O Kosovo tem assim algo de especial. Ficar indiferente ao Kosovo é seguramente impossível depois de se ter lá estado e vivido. Não é fácil de ter um
amor à primeira vista porque o Kosovo não foi “enfeitado” para agradar, nem a sua beleza natural escapa facilmente através da camada espessa de
protecções militares e civis. É tão grande a presença de “elementos estranhos àquele habitat” que o que nos faz cair de amores pelo Kosovo tem quase tanta
dificuldade em sobressair como as primeiras flores que rebentam a espessa camada de neve no fim do Inverno.
As flores estão lá. É o povo Kosovar. São os albaneses. São os sérvios bloqueados nas aldeias protegidas pela KFOR. São os ciganos fechados nos
campos de refugiados de Leposaviq. São todos os que, de uma forma ou de outra tentam sobreviver num território que todos dizem pertencer-lhe.
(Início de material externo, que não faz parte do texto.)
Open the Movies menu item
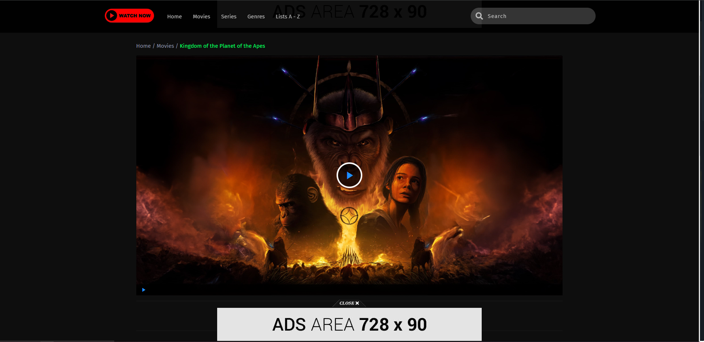This screenshot has height=342, width=704. (x=201, y=17)
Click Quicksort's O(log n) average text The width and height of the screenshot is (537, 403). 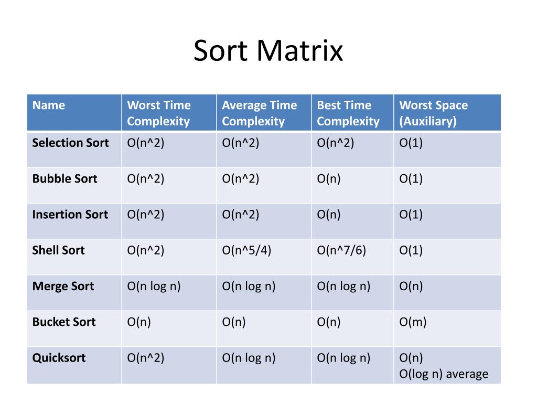(444, 374)
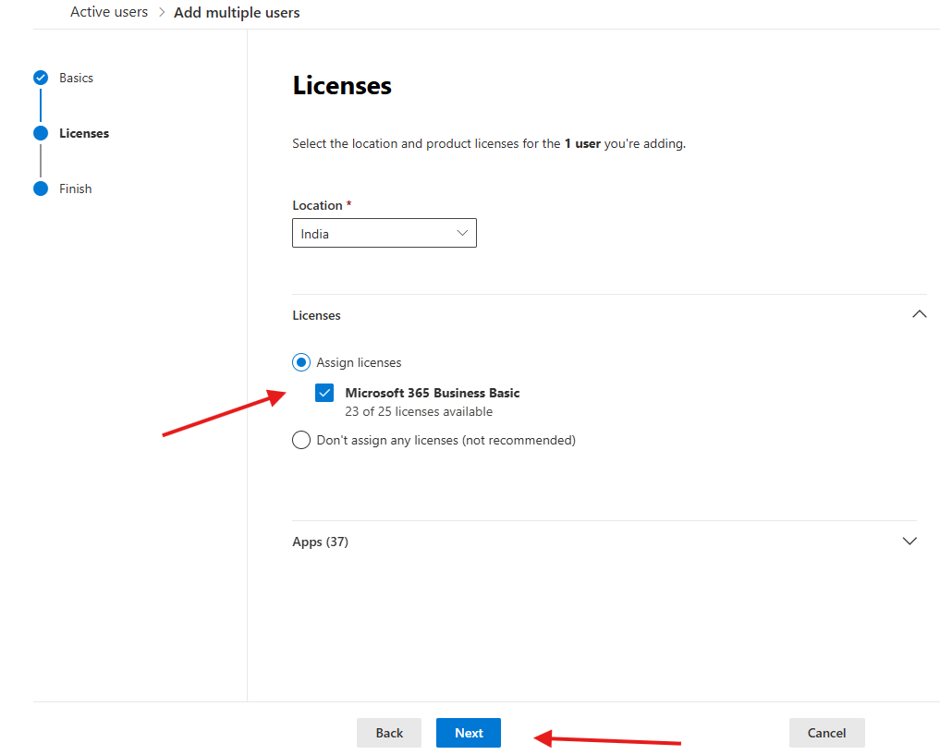940x755 pixels.
Task: Jump to the Finish step label
Action: point(76,189)
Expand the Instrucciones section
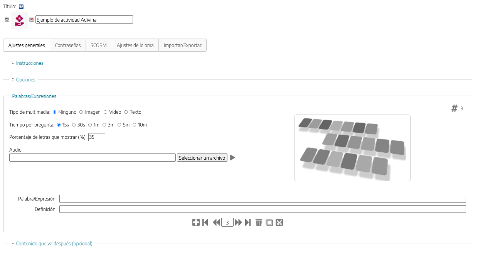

Tal como num grande festim de casamento que se segue a um grande amor confirmado e testemunhado, há momentos inesquecíveis. Há momentos
para mais tarde recordar. Guardamos certamente muitos desses momentos especiais na memória, numa memória que, contudo, pode sofrer alterações,
definir outras prioridades, decidir não mais se lembrar, por exemplo, porque já não interessa mais. Por isso se guardam as memórias não na memória mental,
mas no papel. Na fotografia.
O Kosovo merece ser guardado na memória, mas é sabido que também esta memória tem sofrido muito. Sempre sofreu e agora parece que sofre
cada vez mais. Por isso se têm guardado as memórias do Kosovo algures. O Kosovo merece que se guardem as suas memórias nas fotografias. No papel,
par serem vistas!
Já muitos mostraram fotografias do Kosovo. Os jornais não fizeram outra coisa durante a guerra. Nunca mais o fizeram depois da guerra, ou pouco.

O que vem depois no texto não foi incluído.